É importante votar. Votar bem, porém. Esclarecidamente!

N/D
3 Mai 2004

1 Para ser “politicamente correcto” deveria dizer: acho as festas estudantis um “must”; acho imensa graça às bebedeiras académicas colectivas; e outras coisas assim. In. Mas não sou, nem quero ser, “politicamente correcto”.

2. Vêm aí as eleições para o Parlamento Europeu. Muitos cidadãos portugueses pensam que não são importantes a não ser para quem vai ser eleito já que o seu salário é magnífico. Discordo. Estas eleições são importantes. Temos de fazer escolhas livres, responsáveis e consonantes com o que dizemos pensar.

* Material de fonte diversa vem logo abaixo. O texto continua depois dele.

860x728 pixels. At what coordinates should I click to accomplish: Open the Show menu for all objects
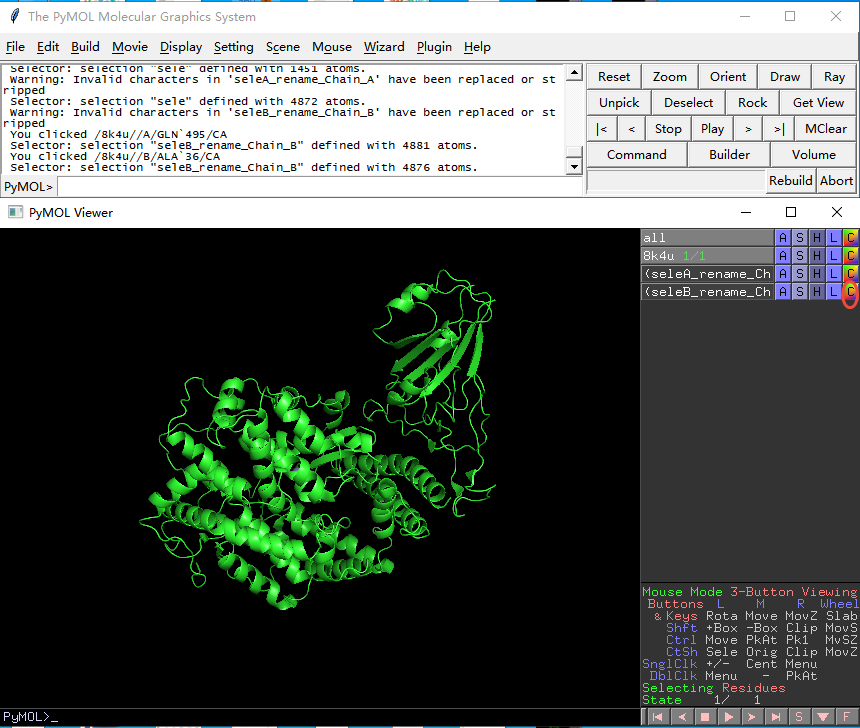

Por exemplo, deveríamos preocupar-nos com o que pensam os candidatos em assuntos tão graves e tão cheios de consequências como os que dizem respeito à defesa do Direito à Vida, da concepção à morte natural, ou sobre o que pensam sobre a Família.

Assim, por exemplo, seria necessário sabermos como os nossos representantes irão agir – propondo, apoiando ou recusando – em matérias como o Aborto, a Eutanásia, a manipulação genética ou a clonagem.

Que acções irão desenvolver no sentido de valorizar, apoiar, promover e defender a Família (assente na monogamia, na estabilidade e na heterossexualidade)? Que políticas económicas irão implementar que defendam os interesses dos trabalhadores face à globalização indecente e imoral que está a emergir?

Outras questões se devem colocar a quem deve votar livremente, responsavelmente e coerentemente. Depois, o voto, o meu voto e o de cada um de nós, é fundamental e pode ser decisivo. Por isso, é importante votar. Votar bem, porém. Esclarecidamente!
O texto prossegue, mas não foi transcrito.